Decorative example of the first edition of John Speed's map of Bermuda, first published in London in 1676.
Speed's map of Bermuda was compiled in 1622 by Richard Norwood. It is the first English printed map published in an atlas to show Bermuda divided into Tribes and Shares. These divisions designated the properties given to the 'Adventurers,' led by Sir George Sommers, who were shipwrecked there in 1609.
Speed's map of Bermuda became the standard map of the 17th century and was copied by Blaeu, Jansson, Ogilby and others. The title is in both English and Latin.
The map was engraved by Abraham Goos in Amsterdam for Speed's Prospect and his imprint appears below the scale of miles. The imprint of George Humble is at left. The map is embellished with sailing ships, a compass rose, four cartouches and two coats of arms. English text on verso.
An important map for Bermuda collectors.
John Speed (1551 or '52 - 28 July 1629) was the best known English mapmaker of the Stuart period. Speed came to mapmaking late in life, producing his first maps in the 1590s and entering the trade in earnest when he was almost 60 years old.

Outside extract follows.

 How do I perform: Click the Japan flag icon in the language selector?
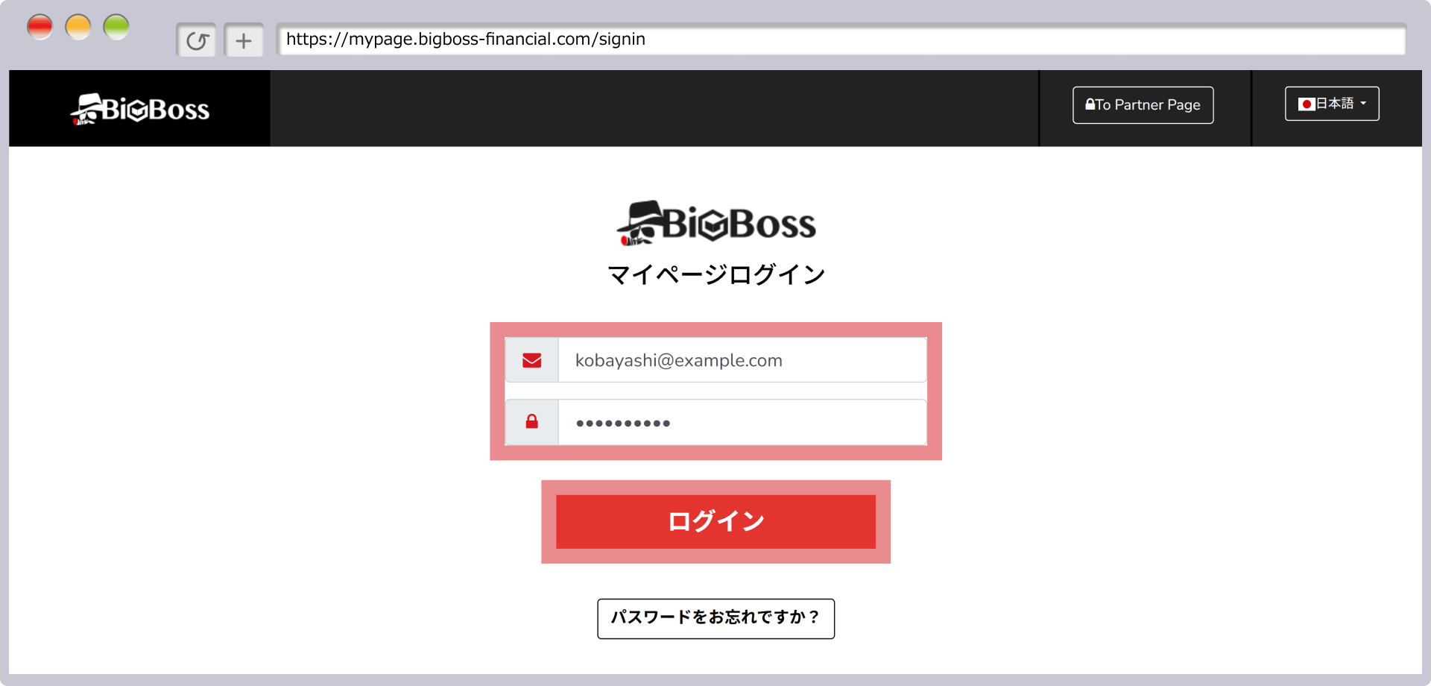click(1306, 104)
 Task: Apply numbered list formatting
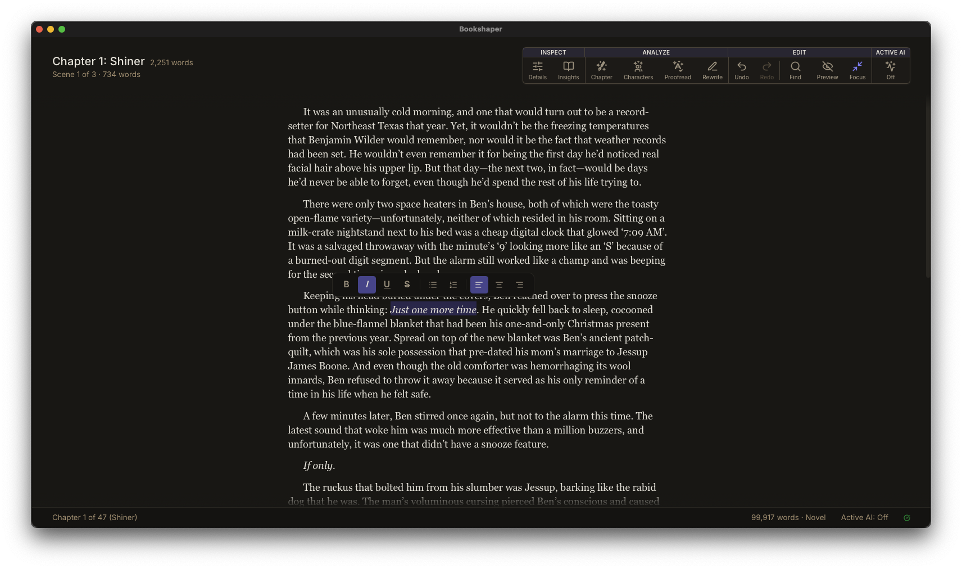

John Speed's fame, which continues to this day, lies with two atlases, The Theatre of the Empire of Great Britaine (first published 1612), and the Prospect of the Most Famous Parts of the World (1627). While The Theatre ... started as solely a county atlas, it grew into an impressive world atlas with the inclusion of the Prospect in 1627. The plates for the atlas passed through many hands in the 17th century, and the book finally reached its apotheosis in 1676 when it was published by Thomas Bassett and Richard Chiswell, with a number of important maps added for the first time.